■ **Prompt**: Output each entry verbatim. Leave the images out.

(Beginning of Stored data)

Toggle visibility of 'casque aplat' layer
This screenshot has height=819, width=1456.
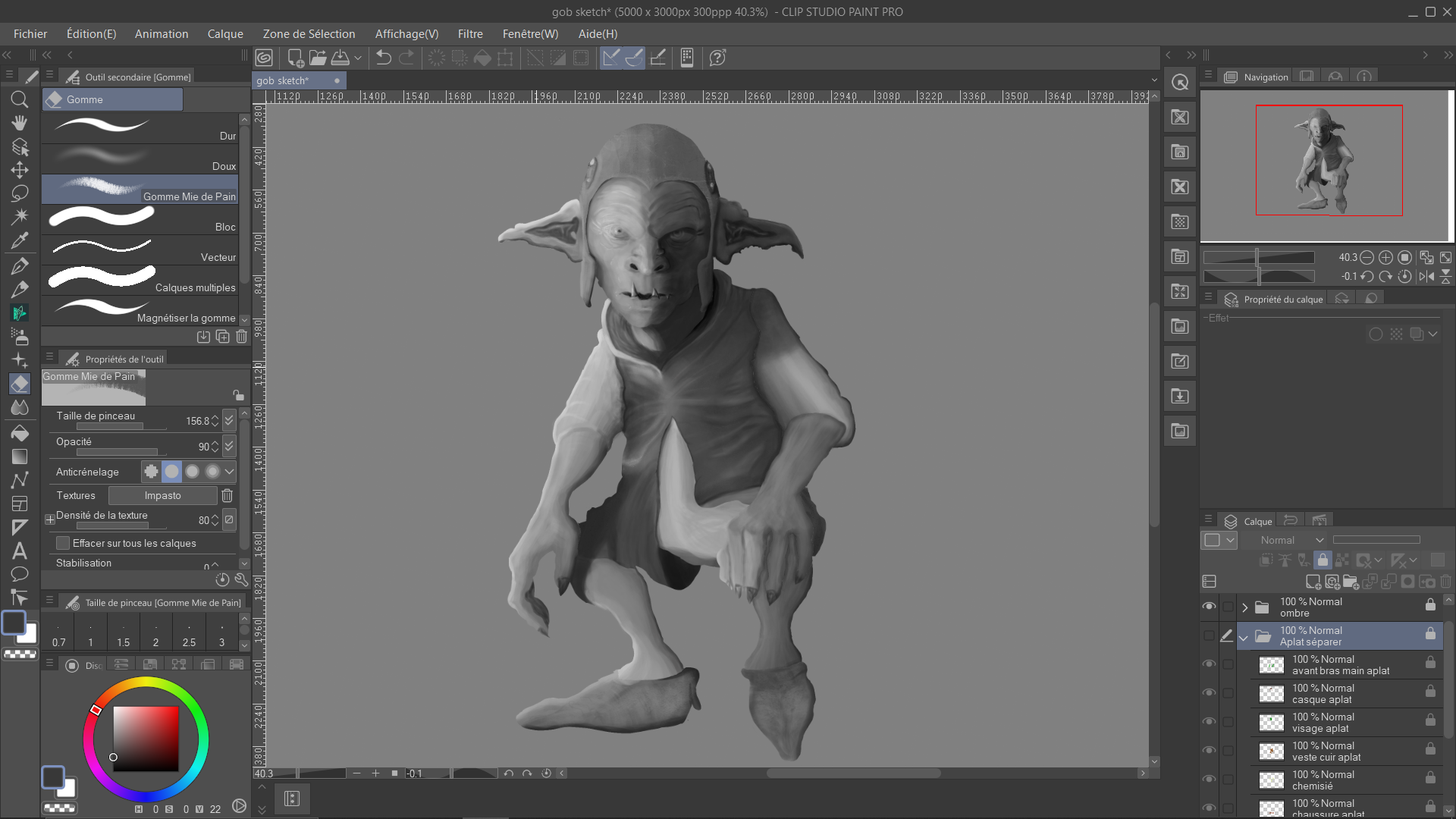coord(1209,693)
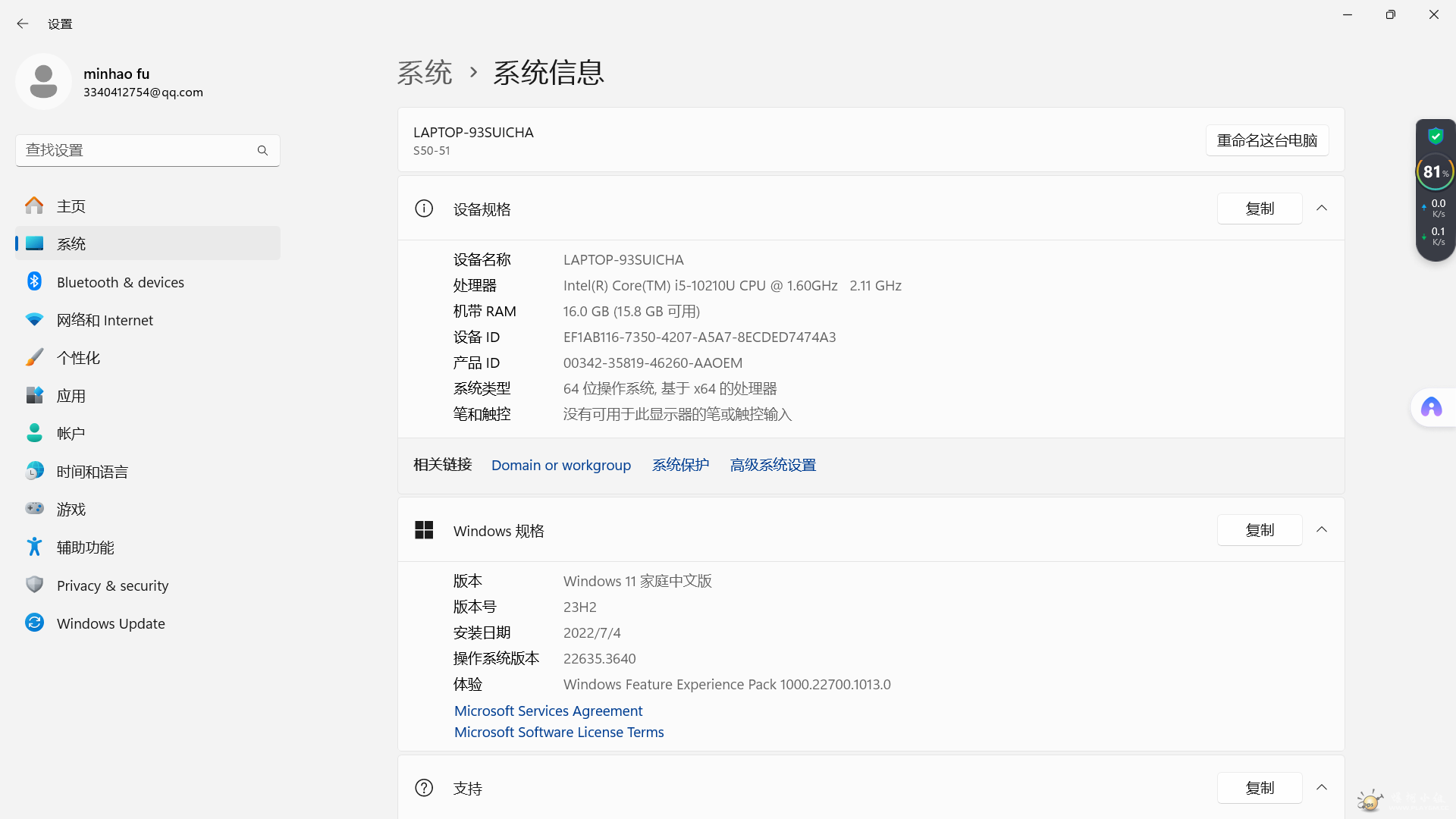Click 重命名这台电脑 button

[x=1266, y=140]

(End of Stored data)

■ **Output for this task**:
Toggle visibility of 'casque aplat' layer
This screenshot has height=819, width=1456.
coord(1209,693)
Click 重命名这台电脑 button

[x=1266, y=140]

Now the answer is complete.